### DATASET ENTRIES
-----

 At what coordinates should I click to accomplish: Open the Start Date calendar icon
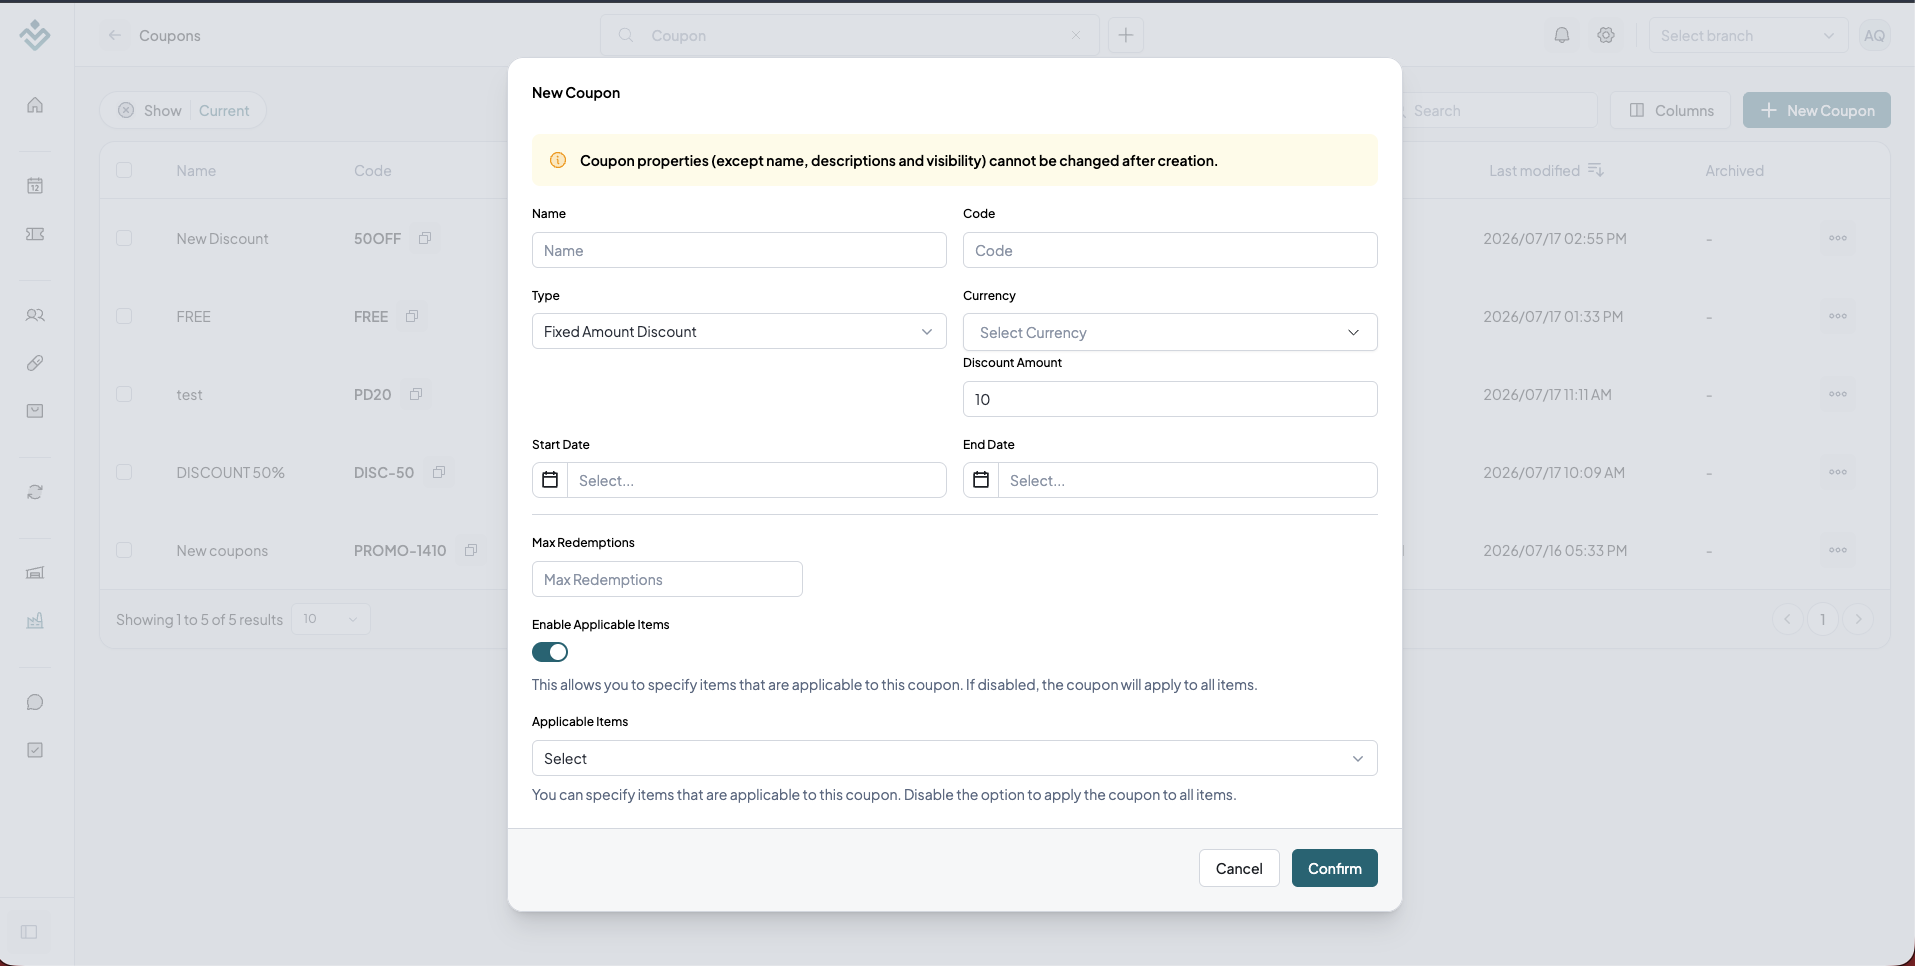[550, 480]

-----

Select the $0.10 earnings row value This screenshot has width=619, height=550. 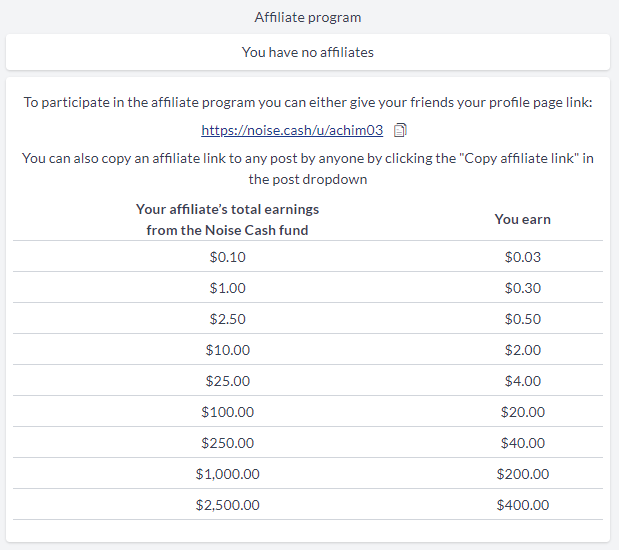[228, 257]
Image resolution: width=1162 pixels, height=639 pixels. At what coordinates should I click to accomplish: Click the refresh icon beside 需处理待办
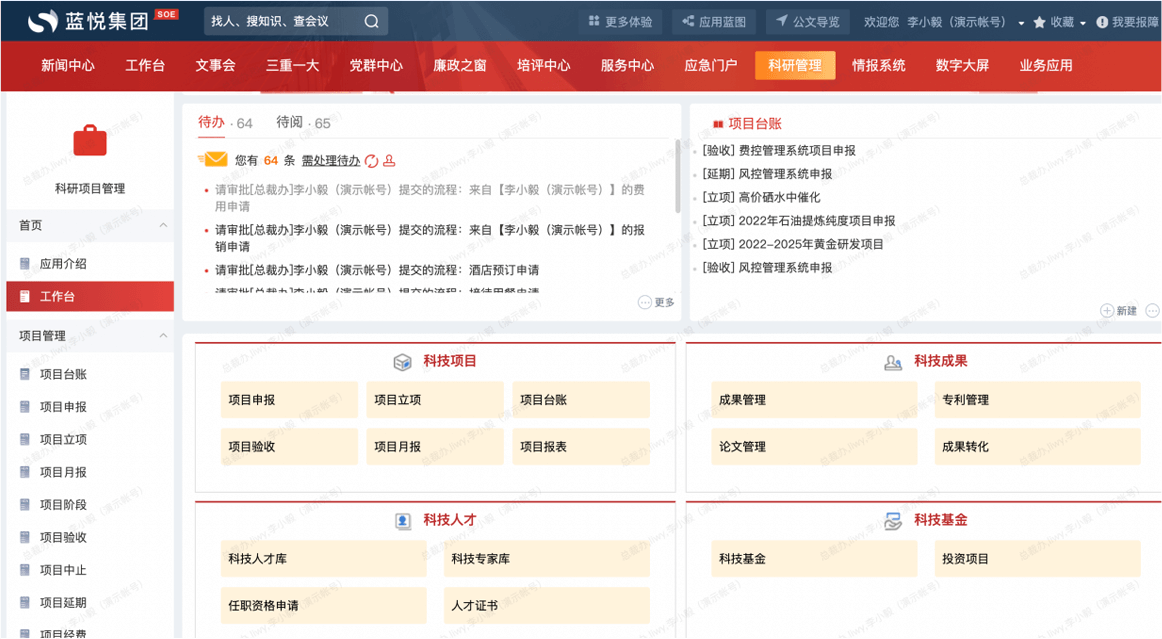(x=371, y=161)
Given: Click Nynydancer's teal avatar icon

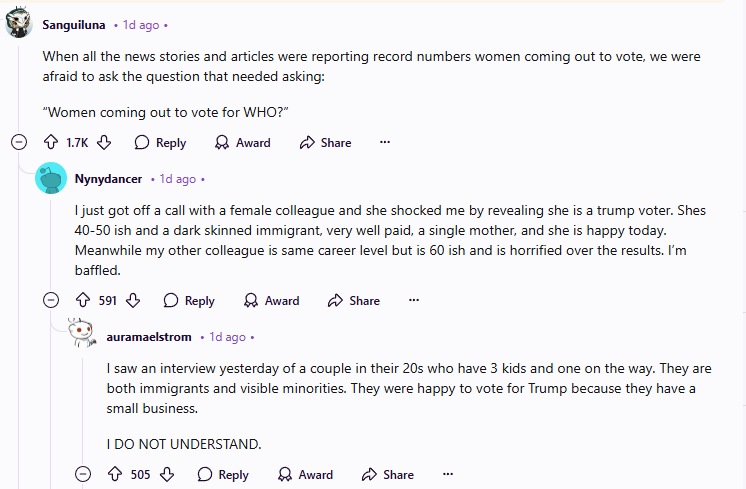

-----

### WORK ORDER
An exact copy is needed of the stretch above that opens with the line containing "Image resolution: width=1162" and closes with the line containing "Given: Click Nynydancer's teal avatar icon"; the pictures are not part of it.

### OUTPUT FOR THIS EXERCISE
Image resolution: width=1162 pixels, height=639 pixels. At what coordinates should I click to accomplish: Click the refresh icon beside 需处理待办
(x=371, y=161)
Given: Click Nynydancer's teal avatar icon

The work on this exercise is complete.